Pensioni adeguate con più contributi e long term care
La Riforma Dini del 1995 e quella Fornero del 2011 hanno definitivamente chiarito un elemento: in un sistema pensionistico, uno dei principi fondamentali risulta essere l’equità. Infatti un sistema che intenda mantenere nel lungo termine la sostenibilità finanziaria non può non erogare prestazioni che a livello individuale non siano in linea con i contributi versati.
Se i professionisti quindi destinano al finanziamento degli enti di appartenenza un contributo soggettivo mediamente pari a circa il 13% del reddito percepito, al pensionamento non potranno che ricevere prestazioni commisurate a tale livello di contribuzione, pena la messa a rischio dei conti delle casse.
E se i lavoratori dipendenti, con l’applicazione del metodo contributivo, versando un contributo annuo pari al 33%, riceveranno mediamente dall’Inps una prestazione pari al 65-70% della retribuzione percepita nell’ultimo anno di servizio, possiamo ben immaginare quale sarà la prestazione che i professionisti potranno ricevere al pensionamento. All’incirca un terzo del contributo versato dai lavoratori infatti genererà all’incirca un terzo della prestazione finale: un 30% dell’ultimo reddito.
Una situazione che pone diversi accenti sugli aspetti di natura sociale. Un sistema pensionistico, infatti, oltre al principio dell’equità dovrebbe essere in grado di garantire una copertura finale adeguata e in linea con le esigenze dei lavoratori. A tal proposito occorre rilevare come gli enti di previdenza in generale non si trovino tutti nella stessa situazione. Le Casse “nuove”, costituite sulla base del Dlgs 103/1996, possono vantare una situazione finanziaria più florida. Applicano infatti da sempre il metodo contributivo e sono finanziate quasi completamente secondo il principio della capitalizzazione. Hanno accantonato un patrimonio del tutto adeguato rispetto alle prestazioni che hanno promesso. Quasi potrebbero, introducendo una quota delle prestazioni finanziate a ripartizione, incrementare il livello di prestazione garantita senza mettere a rischio la sostenibilità nei futuri 50 anni.

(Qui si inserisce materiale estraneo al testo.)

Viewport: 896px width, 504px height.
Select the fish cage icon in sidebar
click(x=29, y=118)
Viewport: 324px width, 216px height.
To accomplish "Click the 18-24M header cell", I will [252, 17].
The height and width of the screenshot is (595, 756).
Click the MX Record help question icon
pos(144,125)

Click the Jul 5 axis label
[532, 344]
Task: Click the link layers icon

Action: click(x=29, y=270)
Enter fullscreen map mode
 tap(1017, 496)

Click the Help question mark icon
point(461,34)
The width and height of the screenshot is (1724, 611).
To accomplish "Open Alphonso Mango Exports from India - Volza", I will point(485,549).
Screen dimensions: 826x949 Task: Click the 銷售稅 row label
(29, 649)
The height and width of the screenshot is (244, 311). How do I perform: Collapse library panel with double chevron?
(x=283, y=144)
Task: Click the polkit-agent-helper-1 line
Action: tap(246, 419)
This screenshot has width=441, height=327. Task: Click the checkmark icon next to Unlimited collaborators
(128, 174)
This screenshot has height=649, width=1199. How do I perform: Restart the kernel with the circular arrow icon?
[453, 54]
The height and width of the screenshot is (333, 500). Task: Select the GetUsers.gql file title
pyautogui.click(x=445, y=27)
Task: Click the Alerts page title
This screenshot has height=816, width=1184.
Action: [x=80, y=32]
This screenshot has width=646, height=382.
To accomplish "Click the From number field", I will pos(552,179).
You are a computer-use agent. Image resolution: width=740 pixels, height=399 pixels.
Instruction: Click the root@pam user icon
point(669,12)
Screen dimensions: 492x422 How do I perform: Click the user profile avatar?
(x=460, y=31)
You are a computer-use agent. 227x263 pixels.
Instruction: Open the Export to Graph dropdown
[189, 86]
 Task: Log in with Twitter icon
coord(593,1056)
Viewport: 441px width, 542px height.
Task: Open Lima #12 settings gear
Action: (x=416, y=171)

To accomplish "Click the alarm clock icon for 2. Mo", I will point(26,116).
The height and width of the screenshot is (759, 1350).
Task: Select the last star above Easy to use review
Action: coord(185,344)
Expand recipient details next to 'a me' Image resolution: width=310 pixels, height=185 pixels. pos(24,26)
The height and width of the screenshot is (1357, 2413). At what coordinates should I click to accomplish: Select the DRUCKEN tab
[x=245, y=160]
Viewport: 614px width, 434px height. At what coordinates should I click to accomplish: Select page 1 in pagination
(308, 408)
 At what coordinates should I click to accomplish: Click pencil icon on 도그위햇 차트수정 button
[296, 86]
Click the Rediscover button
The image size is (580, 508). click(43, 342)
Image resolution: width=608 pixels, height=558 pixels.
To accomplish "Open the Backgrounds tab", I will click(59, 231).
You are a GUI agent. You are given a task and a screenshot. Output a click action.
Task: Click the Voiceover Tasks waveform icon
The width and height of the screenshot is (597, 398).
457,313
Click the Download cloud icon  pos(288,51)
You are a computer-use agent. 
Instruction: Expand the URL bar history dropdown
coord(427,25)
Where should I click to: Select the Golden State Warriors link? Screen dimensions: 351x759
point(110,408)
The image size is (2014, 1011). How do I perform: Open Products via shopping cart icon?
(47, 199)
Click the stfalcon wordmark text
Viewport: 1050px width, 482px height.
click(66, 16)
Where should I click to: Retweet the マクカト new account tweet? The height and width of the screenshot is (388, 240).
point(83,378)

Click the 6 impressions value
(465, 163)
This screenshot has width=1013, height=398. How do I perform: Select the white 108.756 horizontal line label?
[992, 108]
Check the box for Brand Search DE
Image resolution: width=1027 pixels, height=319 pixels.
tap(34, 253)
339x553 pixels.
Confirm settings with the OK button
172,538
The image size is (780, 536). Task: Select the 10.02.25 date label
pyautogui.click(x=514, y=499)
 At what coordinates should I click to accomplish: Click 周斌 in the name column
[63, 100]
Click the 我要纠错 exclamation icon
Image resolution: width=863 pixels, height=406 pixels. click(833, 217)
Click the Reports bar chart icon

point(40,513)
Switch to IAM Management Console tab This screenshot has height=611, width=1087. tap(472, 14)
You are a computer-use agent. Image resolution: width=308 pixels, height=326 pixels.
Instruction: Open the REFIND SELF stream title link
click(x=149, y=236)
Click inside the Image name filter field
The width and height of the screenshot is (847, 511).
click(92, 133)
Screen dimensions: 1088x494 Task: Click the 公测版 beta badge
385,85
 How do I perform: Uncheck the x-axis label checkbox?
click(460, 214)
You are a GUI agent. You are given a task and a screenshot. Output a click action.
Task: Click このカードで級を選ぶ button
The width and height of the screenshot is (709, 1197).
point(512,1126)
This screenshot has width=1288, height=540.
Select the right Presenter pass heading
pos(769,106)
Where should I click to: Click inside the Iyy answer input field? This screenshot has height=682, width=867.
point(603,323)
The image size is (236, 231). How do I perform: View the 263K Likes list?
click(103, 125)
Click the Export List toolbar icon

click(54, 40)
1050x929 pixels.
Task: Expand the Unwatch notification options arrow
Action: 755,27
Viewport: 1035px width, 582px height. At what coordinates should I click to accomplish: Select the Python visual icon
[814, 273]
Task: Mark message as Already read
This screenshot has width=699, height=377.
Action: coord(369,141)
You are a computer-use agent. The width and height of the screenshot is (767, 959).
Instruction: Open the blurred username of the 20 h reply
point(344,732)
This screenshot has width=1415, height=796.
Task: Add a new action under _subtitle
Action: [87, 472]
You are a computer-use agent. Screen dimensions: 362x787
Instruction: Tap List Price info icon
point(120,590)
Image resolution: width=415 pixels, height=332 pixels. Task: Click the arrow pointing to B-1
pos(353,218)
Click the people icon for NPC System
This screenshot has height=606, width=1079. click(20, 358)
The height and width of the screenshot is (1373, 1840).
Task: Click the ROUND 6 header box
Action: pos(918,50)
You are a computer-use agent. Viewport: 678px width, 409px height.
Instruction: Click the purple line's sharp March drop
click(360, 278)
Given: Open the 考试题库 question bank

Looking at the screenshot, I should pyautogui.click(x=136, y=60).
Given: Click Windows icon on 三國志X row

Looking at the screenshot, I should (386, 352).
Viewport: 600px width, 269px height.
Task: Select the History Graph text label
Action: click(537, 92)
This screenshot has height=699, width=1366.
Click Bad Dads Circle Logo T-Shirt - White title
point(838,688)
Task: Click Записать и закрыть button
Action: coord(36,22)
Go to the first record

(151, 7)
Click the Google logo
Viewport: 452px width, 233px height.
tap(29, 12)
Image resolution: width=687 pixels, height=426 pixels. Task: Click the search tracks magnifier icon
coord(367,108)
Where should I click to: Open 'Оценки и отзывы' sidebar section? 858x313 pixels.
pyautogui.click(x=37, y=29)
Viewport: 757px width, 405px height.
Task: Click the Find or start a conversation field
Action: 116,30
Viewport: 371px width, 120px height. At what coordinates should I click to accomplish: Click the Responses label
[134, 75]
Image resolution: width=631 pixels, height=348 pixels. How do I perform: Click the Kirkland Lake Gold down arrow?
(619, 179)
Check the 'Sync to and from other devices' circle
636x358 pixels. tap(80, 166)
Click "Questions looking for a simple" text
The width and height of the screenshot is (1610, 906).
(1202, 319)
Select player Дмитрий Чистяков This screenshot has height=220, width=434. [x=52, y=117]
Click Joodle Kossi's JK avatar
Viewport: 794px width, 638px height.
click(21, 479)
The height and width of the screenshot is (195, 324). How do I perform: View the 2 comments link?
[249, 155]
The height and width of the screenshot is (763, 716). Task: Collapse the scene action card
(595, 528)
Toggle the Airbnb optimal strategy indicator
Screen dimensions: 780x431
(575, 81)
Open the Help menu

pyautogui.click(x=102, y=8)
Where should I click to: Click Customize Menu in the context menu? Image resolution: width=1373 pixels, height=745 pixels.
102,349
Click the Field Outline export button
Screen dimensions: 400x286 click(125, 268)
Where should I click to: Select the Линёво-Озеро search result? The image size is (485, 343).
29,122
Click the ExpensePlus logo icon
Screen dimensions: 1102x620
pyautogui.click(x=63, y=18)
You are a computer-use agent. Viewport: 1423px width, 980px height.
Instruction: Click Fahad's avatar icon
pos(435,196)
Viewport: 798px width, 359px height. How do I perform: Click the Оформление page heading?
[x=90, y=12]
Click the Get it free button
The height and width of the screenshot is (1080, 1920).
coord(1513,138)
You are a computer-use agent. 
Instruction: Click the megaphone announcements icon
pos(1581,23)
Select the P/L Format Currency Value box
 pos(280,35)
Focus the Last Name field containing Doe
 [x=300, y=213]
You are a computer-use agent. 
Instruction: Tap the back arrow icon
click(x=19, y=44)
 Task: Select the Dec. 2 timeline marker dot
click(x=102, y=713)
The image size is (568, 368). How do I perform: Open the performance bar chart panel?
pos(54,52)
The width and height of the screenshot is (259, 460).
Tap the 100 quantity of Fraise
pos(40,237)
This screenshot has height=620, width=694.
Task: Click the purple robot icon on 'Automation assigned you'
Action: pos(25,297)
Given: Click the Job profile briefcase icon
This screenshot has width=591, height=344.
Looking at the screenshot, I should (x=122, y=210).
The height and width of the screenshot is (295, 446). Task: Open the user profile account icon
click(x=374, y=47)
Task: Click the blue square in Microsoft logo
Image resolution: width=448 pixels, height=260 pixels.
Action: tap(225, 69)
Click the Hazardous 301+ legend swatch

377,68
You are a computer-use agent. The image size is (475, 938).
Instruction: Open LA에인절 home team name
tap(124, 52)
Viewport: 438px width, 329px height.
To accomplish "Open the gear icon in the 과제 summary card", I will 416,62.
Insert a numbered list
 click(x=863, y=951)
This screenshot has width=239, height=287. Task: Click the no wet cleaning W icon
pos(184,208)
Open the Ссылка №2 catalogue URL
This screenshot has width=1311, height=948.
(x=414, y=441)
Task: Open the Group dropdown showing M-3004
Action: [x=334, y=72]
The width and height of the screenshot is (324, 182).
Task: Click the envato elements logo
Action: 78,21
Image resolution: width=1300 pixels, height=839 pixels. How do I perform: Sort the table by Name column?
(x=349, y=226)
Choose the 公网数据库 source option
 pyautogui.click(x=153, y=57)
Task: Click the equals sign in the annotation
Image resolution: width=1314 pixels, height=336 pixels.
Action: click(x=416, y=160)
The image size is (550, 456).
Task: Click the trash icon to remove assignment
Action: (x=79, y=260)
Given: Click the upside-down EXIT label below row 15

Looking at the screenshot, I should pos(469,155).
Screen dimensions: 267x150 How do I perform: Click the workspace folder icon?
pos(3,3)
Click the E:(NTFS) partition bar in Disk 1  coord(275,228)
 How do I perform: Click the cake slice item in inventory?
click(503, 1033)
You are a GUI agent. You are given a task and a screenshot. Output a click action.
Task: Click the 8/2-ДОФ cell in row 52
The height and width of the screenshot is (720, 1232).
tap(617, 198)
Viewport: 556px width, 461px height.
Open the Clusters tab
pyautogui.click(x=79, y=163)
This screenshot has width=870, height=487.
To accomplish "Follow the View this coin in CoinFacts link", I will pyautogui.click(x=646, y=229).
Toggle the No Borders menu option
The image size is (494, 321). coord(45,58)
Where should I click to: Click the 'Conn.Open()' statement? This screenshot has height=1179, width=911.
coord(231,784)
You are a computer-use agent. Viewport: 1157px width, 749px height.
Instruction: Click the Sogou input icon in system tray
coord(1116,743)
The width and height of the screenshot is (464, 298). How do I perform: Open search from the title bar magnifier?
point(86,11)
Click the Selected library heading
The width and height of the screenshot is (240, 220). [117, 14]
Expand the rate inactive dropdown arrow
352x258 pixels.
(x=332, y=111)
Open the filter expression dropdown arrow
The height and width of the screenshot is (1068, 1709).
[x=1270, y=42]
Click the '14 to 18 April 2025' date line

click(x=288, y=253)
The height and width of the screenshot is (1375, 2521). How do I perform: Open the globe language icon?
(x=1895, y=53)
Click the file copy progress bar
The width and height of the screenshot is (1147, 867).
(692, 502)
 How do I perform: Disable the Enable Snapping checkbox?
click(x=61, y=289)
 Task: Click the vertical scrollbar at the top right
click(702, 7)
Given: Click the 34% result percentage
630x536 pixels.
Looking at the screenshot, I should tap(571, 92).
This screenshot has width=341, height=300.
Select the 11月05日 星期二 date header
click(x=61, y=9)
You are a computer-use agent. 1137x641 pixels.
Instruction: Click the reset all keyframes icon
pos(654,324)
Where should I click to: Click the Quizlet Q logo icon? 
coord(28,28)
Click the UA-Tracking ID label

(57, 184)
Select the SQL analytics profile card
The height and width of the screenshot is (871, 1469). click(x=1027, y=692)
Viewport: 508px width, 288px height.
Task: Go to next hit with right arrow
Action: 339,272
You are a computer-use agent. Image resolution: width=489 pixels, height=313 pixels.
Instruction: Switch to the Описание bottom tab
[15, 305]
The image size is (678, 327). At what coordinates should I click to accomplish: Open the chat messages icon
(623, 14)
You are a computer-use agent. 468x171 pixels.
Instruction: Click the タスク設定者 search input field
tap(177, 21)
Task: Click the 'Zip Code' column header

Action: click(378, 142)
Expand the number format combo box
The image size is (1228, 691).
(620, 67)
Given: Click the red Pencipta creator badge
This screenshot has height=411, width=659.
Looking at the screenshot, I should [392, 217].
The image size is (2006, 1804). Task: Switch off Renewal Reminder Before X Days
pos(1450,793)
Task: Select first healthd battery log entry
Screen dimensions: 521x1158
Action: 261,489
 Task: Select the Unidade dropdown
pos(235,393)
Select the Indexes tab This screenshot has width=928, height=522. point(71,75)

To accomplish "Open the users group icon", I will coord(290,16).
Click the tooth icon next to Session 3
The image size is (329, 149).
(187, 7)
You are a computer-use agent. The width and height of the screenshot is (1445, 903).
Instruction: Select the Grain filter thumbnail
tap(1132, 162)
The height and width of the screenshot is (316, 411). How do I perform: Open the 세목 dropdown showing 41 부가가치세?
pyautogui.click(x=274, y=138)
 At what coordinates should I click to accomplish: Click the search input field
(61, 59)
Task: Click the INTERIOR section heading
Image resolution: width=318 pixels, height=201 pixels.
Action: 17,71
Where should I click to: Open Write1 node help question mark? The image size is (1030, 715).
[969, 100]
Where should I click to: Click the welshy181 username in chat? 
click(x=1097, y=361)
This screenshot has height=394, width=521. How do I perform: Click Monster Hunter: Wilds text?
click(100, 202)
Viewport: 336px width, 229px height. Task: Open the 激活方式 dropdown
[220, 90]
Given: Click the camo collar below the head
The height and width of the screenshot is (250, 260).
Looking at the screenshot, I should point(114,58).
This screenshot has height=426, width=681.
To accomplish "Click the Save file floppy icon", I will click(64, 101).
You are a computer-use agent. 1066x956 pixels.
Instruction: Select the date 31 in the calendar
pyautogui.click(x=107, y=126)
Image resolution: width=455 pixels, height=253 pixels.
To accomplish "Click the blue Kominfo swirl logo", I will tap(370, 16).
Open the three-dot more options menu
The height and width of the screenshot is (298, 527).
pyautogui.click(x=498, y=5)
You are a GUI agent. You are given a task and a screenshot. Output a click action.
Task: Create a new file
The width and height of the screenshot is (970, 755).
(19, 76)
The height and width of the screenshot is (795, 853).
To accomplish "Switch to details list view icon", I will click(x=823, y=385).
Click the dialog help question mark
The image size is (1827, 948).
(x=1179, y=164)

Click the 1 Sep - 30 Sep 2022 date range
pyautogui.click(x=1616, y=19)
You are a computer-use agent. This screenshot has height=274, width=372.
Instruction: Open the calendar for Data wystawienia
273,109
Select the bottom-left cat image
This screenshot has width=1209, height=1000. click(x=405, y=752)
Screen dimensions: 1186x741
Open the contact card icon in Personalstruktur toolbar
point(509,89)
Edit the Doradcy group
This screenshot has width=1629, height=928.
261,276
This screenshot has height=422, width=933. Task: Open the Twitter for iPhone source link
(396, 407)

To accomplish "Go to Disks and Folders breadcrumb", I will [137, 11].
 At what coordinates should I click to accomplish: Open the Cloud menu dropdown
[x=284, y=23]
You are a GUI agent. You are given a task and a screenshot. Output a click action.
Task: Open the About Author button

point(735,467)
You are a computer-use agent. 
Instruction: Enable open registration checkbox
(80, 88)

Diversa, in alcuni casi sensibilmente diversa, risulta essere la situazione delle Casse “storiche”, costituite sulla base del Dlgs 509/1994. Alcune di queste, infatti, finanziate fortemente attraverso il principio della ripartizione, devono monitorare attentamente l’evoluzione dei redditi degli iscritti per non correre il rischio che i contributi ricevuti non siano in linea con le prestazioni garantite.
In ogni caso professionisti singolarmente ed enti di previdenza possono fare molto per incrementare la copertura finale. I professionisti devono sviluppare la consapevolezza della situazione e pianificare in maniera adeguata il risparmio previdenziale. Alcune casse consentono di incrementare il contributo soggettivo. Un’ottima opportunità da utilizzare, anche in piena deducibilità fiscale. Le Casse, come peraltro stanno già facendo, dovrebbero invece focalizzarsi su tutte le forme di welfare.
E tra tutte le forme possibili di welfare alcune appaiono decisamente prioritarie. Quelle, ad esempio, destinate al sostegno del reddito, quelle relative al rimborso delle spese sanitarie, nonché la copertura di long term care. Copertura che, se rivista e gestita in maniera adeguata, togliendo tutta una serie di limitazioni applicate dal mercato, consentendo l'accesso in maniera più flessibile, potrebbe veramente assumere una forte valenza previdenziale, incrementando la prestazione finale in caso di bisogno.